There are also signs that monetary conditions have been highly expansionary globally. Global debt – of households, non-financial corporates and governments combined – currently stands at above 240% of gross domestic product, up from about 210% at the end of 2007. This has gone hand in hand with worrying signs of financial imbalances in many emerging market economies – not unlike those seen pre-crisis in the advanced economies that were later hit by it. Easy conditions in the key advanced economies have spread globally. US dollar credit to non-US borrowers has surged. And central banks elsewhere have kept their interest rates low in part to resist unwelcome exchange rate appreciation and strong capital inflows. Easing begets easing.  

Systematic approach

In the years ahead, dealing more systematically with financial cycles will be crucial to enhancing financial stability and ensuring stronger and more sustainable global growth. This calls for a holistic policy approach, involving prudential, monetary, fiscal and structural policies.

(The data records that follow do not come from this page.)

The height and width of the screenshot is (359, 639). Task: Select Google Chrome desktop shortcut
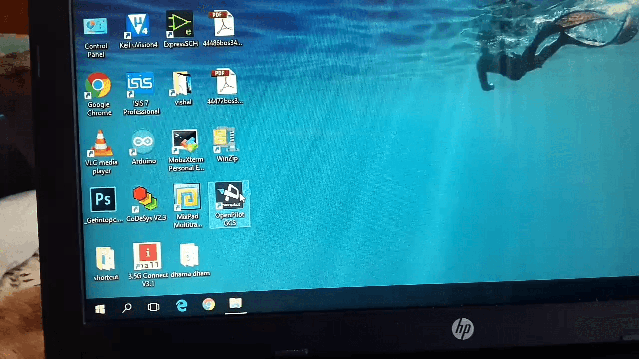click(98, 86)
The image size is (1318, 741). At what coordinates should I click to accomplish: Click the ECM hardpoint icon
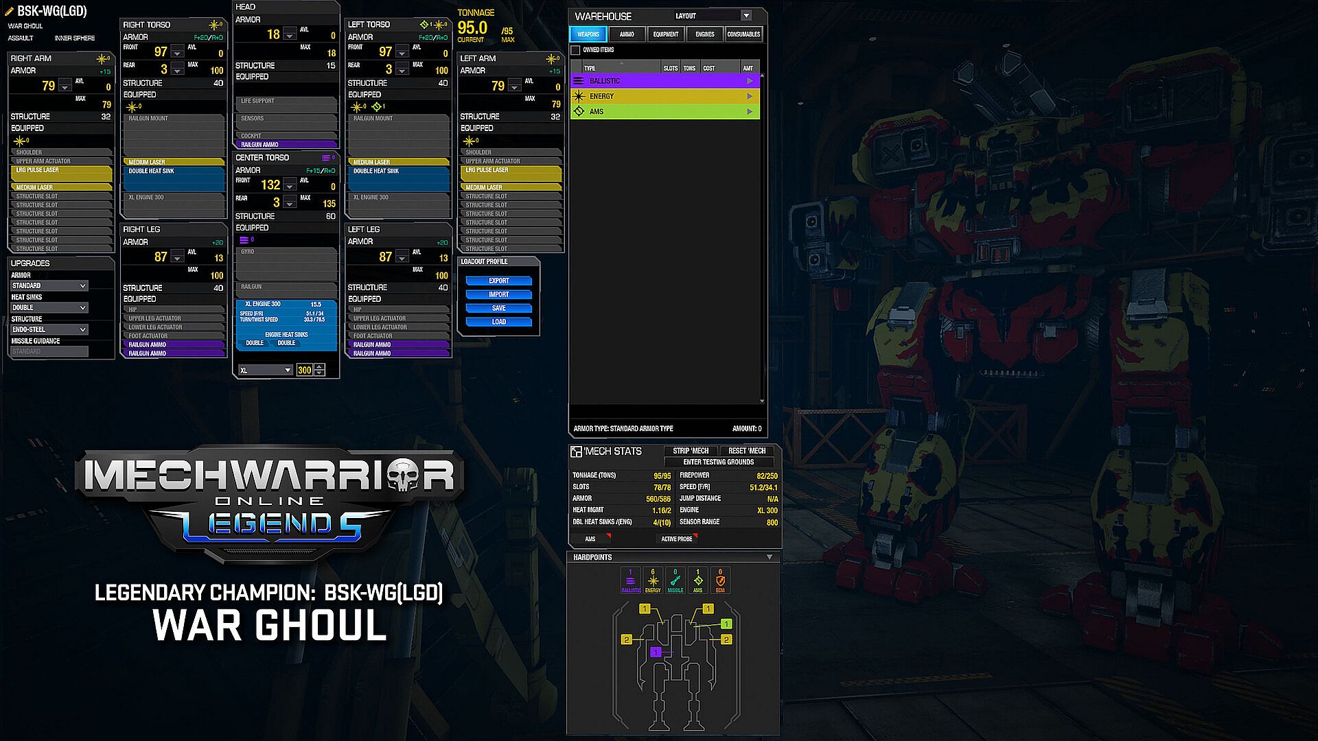pyautogui.click(x=720, y=581)
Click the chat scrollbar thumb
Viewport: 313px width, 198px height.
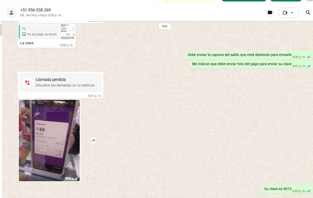coord(1,30)
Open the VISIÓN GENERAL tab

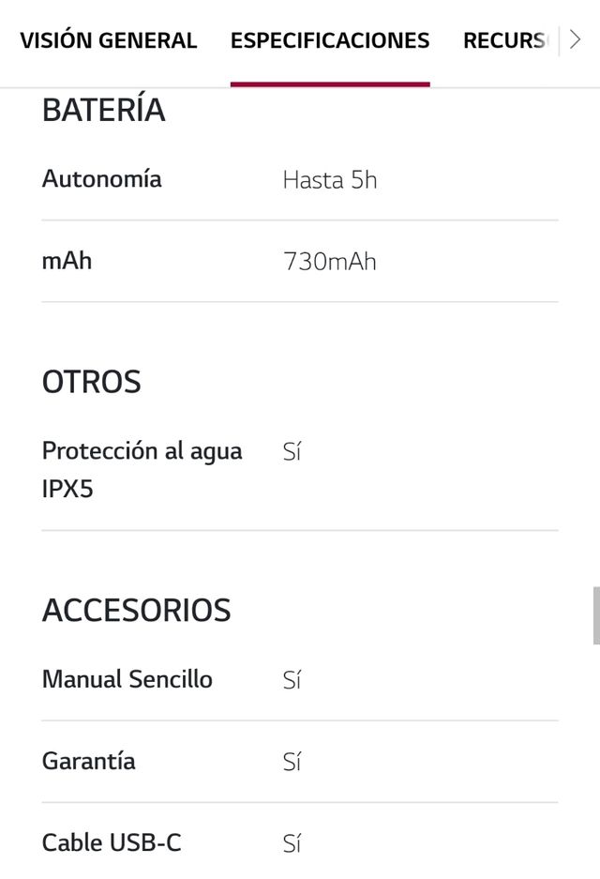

Prudential or macroprudential tools alone are not sufficient. They are more effective in building resilience than in constraining financial booms. And they are subject to regulatory arbitrage in a way that monetary policy, in particular, is not. After all, the interest rate determines the universal price of leverage in a given currency. Fiscal policy should retain precious fiscal space during financial booms in order to be able to address financial busts, especially by supporting balance sheet repair when needed, while the tax code could avoid subsidising debt over equity. Greater reliance on structural policies could relieve some of the pressure to use aggregate demand management in an illusory effort to promote long-term growth.

All this requires long-term policy horizons. Financial booms and busts take many years to unfold and are much longer than traditional business cycles. And it cannot be done by the public sector alone. In the current economic landscape, the private financial sector has an important role to play. It needs to complete balance sheet repair, adjust its business models to better serve the real economy and pay attention to old and new risks emerging in this abnormal post-crisis world. Taming the financial cycle with its adverse consequences for the real economy is a collective responsibility.

Jaime Caruana is general manager of the Bank for International Settlements.